In vitroデータは、複数のCYPアイソフォームがピオグリタゾンの代謝に関与していることを示しています。. 関与するチトクロームP450アイソフォームはCYP2C8であり、程度は低いものの、CYP3A4であり、主に肝外CYP1A1を含む他のさまざまなアイソフォームからの追加の寄与があります。. 強力なCYP2C8阻害剤であるゲムフィブロジルと組み合わせたピオグリタゾンのin vivo研究では、ピオグリタゾンがCYP2C8基質であることが示されました。. ピオグリタゾンで治療された患者で測定された尿中6β-ヒドロキシコルチゾール/コルチゾール比は、ピオグリタゾンが強力なCYP3A4酵素誘導剤ではないことを示しました。.
排 ⁇ と排 ⁇ 。
アログリプチン。
[。14C]アログリプチン由来の放射能は、腎排 ⁇ (76%)を介して発生し、 ⁇ 便で13%が回復し、投与された放射性線量の89%の合計回復を達成します。. アログリプチンの腎クリアランス(9.6 L / hr)は、いくつかの活発な腎尿細管分 ⁇ を示し、全身クリアランスは14.0 L / hrでした。.
ピオグリタゾン。
経口投与後、ピオグリタゾン投与量の約15%から30%が尿中に回収されます。

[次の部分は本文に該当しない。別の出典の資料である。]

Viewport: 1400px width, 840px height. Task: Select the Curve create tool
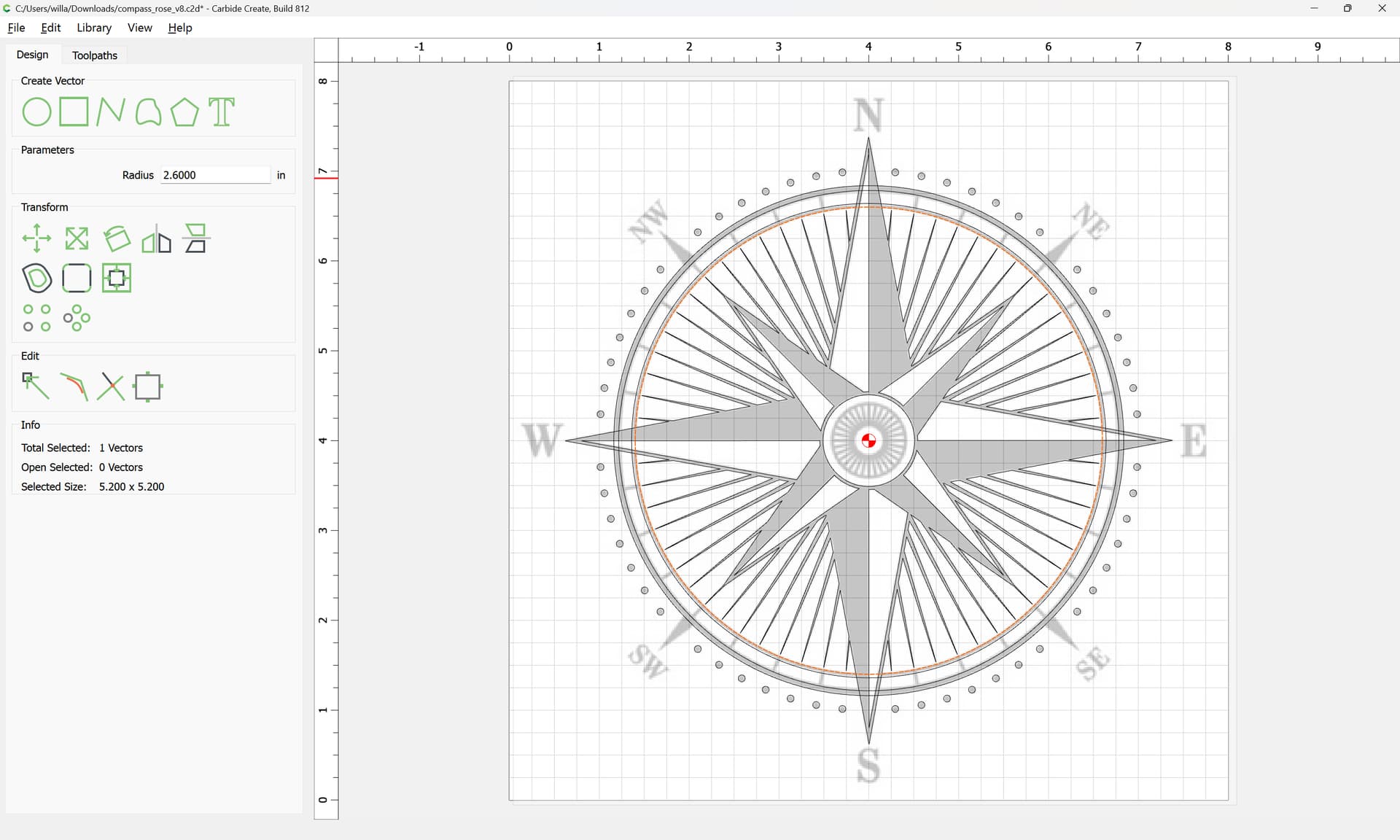(148, 112)
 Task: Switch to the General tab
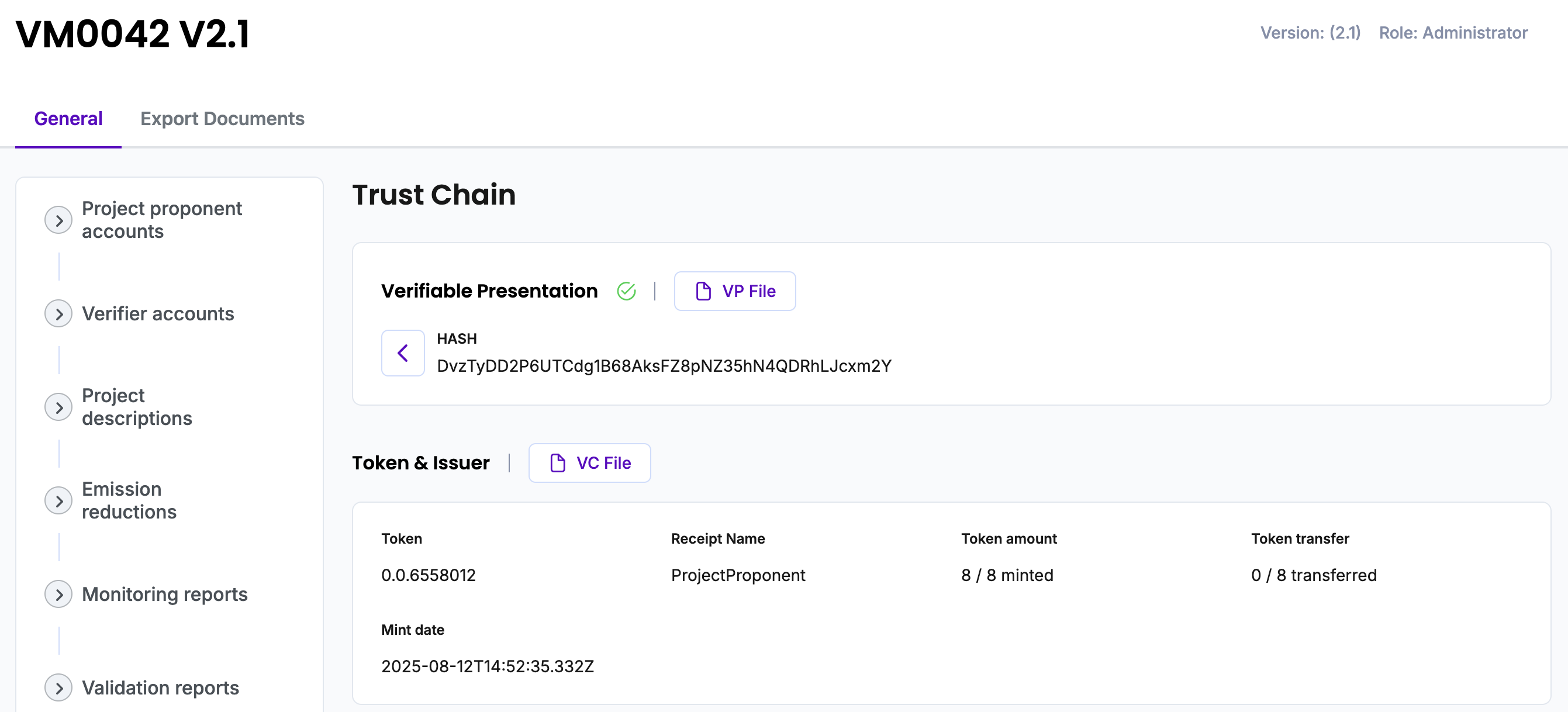point(68,118)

. ピオグリタゾンの腎排 ⁇ は無視でき、薬物は主に代謝物とその抱合体として排 ⁇ されます。. 経口投与量のほとんどは、変化しないか代謝物として胆 ⁇ に排 ⁇ され、 ⁇ 便から排出されると推定されます。.
ピオグリタゾンとその代謝産物(M-IIIおよびM-IV)の平均血清半減期は、それぞれ3〜7時間および16〜24時間の範囲です。. ピオグリタゾンには、5〜7 L / hrと計算された見かけのクリアランスCL / Fがあります。.